So, I am flying home thinking about the event Saturday and many things are running through my head. No, not work on Monday. First, I would like to say that Hadoop is not going to replace SQL Server nor Business Intelligence. Second, a new thing is coming but it is only going to compliment what we already do. And last, Dallas did an excellent job of spreading the learning over 4 tracks with lots to choose from – Visualization, Deployment, Big Data and Analytics. You always had something good to choice from.

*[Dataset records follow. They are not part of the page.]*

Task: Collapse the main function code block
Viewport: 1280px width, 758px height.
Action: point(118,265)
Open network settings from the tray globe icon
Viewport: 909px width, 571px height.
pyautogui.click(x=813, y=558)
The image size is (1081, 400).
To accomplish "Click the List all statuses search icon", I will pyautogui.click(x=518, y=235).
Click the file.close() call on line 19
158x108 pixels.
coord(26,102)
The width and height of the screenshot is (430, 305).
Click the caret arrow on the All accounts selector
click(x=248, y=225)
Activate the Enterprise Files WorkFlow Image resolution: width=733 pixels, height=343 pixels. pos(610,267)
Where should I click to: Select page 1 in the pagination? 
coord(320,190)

The Dimensional Modeling 101 session I presented was great. Lots of sharing of individual experience with creating dimensions and facts. Most of the time was spent on talking about surrogate keys and performance. When I first started doing dimensional modeling, I had the idea that all data came from one transactional system with foreign keys on all tables. The real world proves different. That is what happens after you use some technology for awhile. There was much talk about making mistakes with dimensional modeling and learning from success and failure. There were mostly good comments and 4-5 conversations after the session, during lunch and between other sessions. I look forward to reviewing the critical comments to improve my session abstracts, session content and presentation.

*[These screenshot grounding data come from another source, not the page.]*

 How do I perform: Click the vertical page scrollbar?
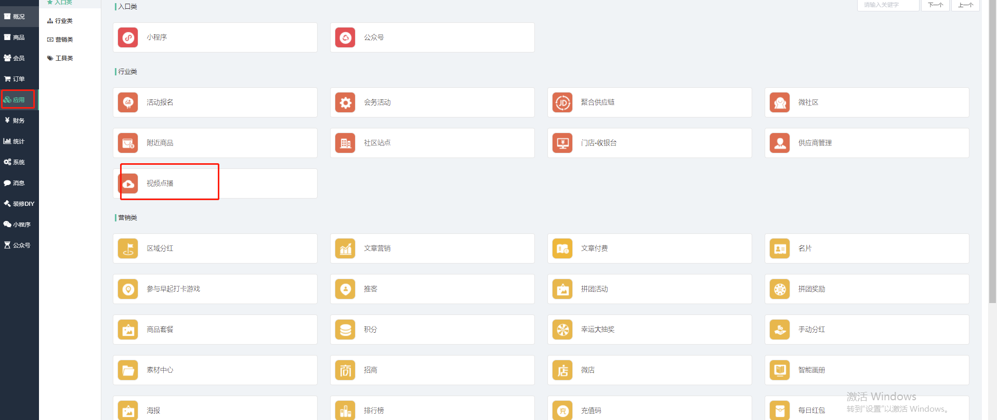[992, 156]
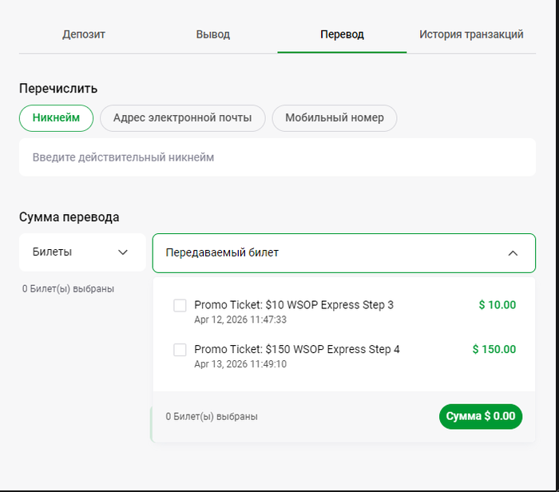Click the nickname input field
559x492 pixels.
pyautogui.click(x=277, y=157)
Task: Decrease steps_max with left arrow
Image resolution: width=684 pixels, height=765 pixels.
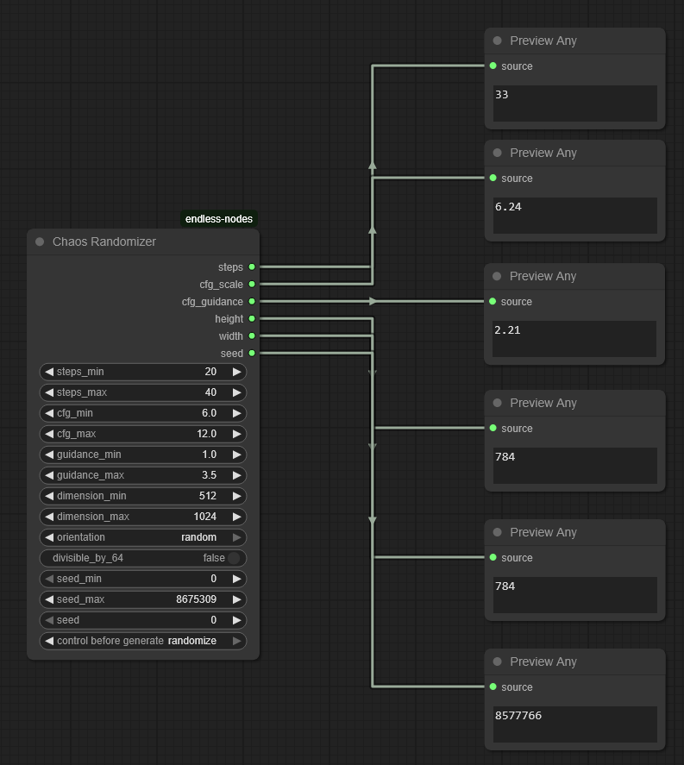Action: [49, 392]
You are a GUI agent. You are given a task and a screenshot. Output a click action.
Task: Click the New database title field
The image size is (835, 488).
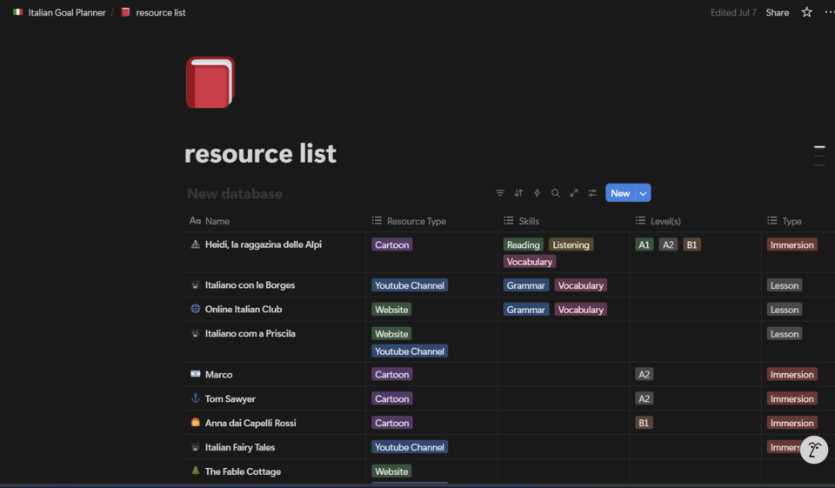235,194

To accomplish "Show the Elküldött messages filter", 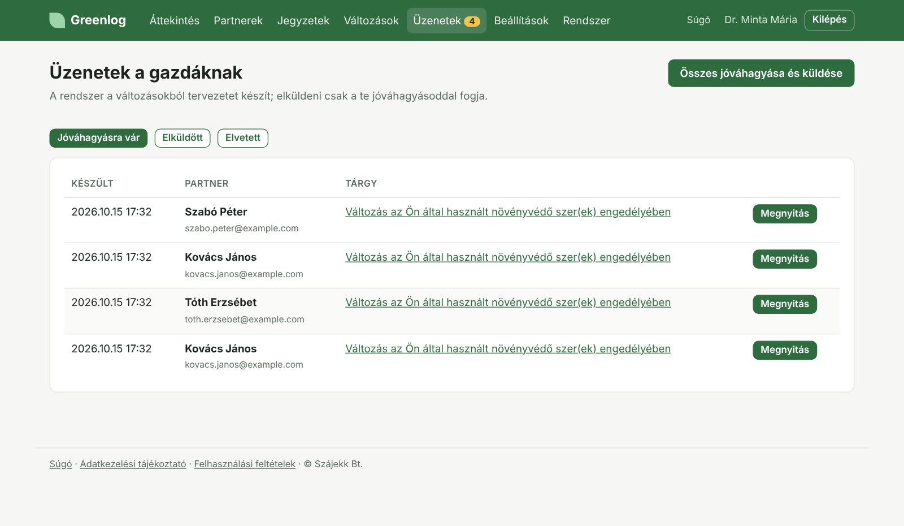I will [x=182, y=138].
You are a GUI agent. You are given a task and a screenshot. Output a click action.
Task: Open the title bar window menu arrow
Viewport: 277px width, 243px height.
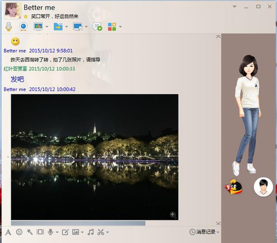tap(235, 7)
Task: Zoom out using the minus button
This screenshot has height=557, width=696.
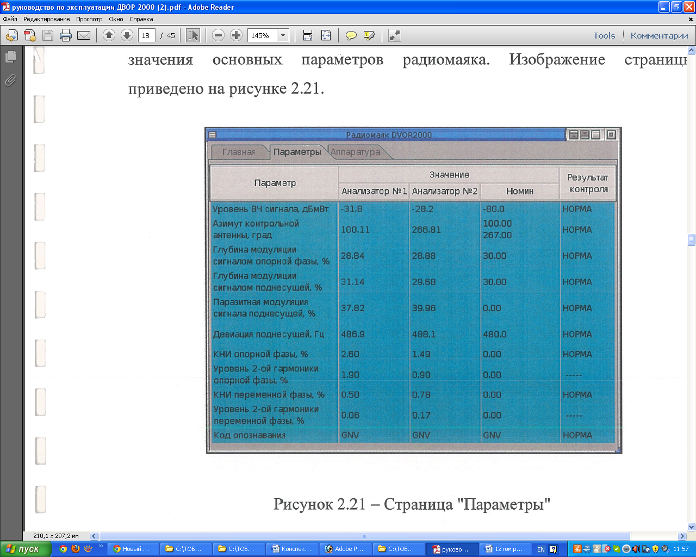Action: (218, 36)
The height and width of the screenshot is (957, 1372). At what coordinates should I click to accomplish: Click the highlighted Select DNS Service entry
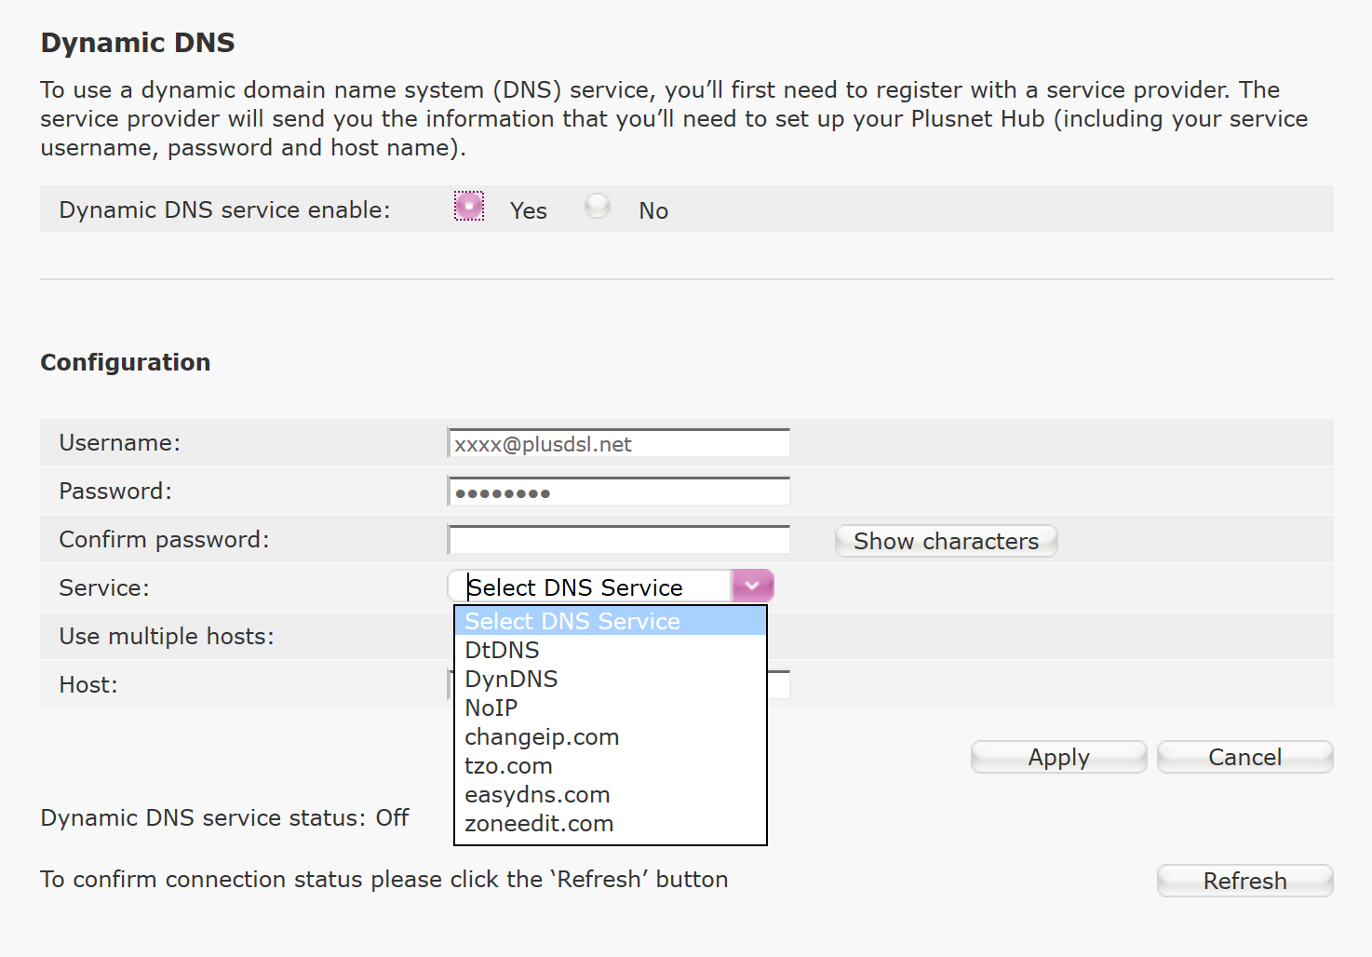(x=572, y=621)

The first session I attended was Intro to Hadoop. The MSBIC group from Dallas was able to get HortonWorks’ speakers which help with explaining a lot about how Big Data works. It is obvious this is a good thing for high output manufacturing systems, logging systems or internet data. Future versions will expand the current features. You could hear many questions about how it all works because you want to wrap your head around the inner workings. The visual display of the Hadoop stack helped tremendously. There is definitely a programming background needed before diving into this new technology. You can download a free sandbox from HortonWorks.

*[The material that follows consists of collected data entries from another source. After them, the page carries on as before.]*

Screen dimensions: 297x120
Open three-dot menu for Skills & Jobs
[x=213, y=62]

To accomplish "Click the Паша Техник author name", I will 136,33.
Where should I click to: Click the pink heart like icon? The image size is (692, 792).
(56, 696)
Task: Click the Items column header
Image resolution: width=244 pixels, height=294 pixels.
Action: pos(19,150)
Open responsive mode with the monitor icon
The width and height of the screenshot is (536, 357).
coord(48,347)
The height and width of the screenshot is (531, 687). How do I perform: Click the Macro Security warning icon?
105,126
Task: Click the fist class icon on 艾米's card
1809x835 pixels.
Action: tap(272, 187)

After my session (9:45), I went to a session on pig. It was very hard to follow, so afterwards I went to the speaker room to discuss with others. There, I meet back up with Meagan from Kansas City and Kristen, the leader of the Oklahoma City SQL Server user group. This conversation continued from where we left off from the Friday night speaker social. There is a lot of excitement within the SQL Server community no matter where you are.
The lunch session involved a Microsoft Technical Architect (David Brown) from Dallas that shared his experience with clients in the BI stack. He had great examples that had people laughing and relating to his project management. One comment he made that has stuck in my head is that the problems presented with BI – Self-service, Master Data, Security, Performance, etc. – was “Maybe these problems are good to have for IT.” I think I understand.
The afternoon included a HDInsight session. The cloud is here and you can use it. Next was statistics with R and Mahout which was more about how excited the speaker was rather than demos (that worked). Lastly, was a Slalom consultant talking about Time Intelligence in PowerPivot. He did a good job of listing the functions, but more time should have been spent on simple examples rather than showing everything. The crowd started to ask to many questions that he had to back up and explain.
Finally, I wanted to mention something that happened during the last PASS Summit 2013 in Charlotte that triggered me to come to this SQLSaturday. Karla was talking with me about the Business Analytics conference coming up and I said something about how this was not SQL Server. Her comments made me think back 6-7 years ago when BI started to gain exposure at the Summit and I and others where saying “This is not SQL Server.” Now, I am in the BI stack and love it. I still love DBA work, but I expanded my skills by learning SSIS and SSAS. In Baton Rouge, you need a variety of skills to be employed in the SQL Server realm. You can not just be an expert in SSIS and expect to be employed.
Now might be the time to learn some more skills – Big Data.